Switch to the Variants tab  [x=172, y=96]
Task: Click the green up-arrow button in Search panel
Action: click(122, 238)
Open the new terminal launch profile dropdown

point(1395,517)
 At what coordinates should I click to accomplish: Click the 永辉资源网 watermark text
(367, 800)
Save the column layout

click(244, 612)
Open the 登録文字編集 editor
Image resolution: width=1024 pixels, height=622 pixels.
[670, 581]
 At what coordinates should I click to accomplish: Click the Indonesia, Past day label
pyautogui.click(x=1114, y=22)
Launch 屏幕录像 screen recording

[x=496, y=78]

Given instruction: Print all of the entries above again, unchanged and line for line.

Result of the task:
Switch to the Variants tab  [x=172, y=96]
Task: Click the green up-arrow button in Search panel
Action: click(122, 238)
Open the new terminal launch profile dropdown

point(1395,517)
 At what coordinates should I click to accomplish: Click the 永辉资源网 watermark text
(367, 800)
Save the column layout

click(244, 612)
Open the 登録文字編集 editor
Image resolution: width=1024 pixels, height=622 pixels.
[670, 581]
 At what coordinates should I click to accomplish: Click the Indonesia, Past day label
pyautogui.click(x=1114, y=22)
Launch 屏幕录像 screen recording

[x=496, y=78]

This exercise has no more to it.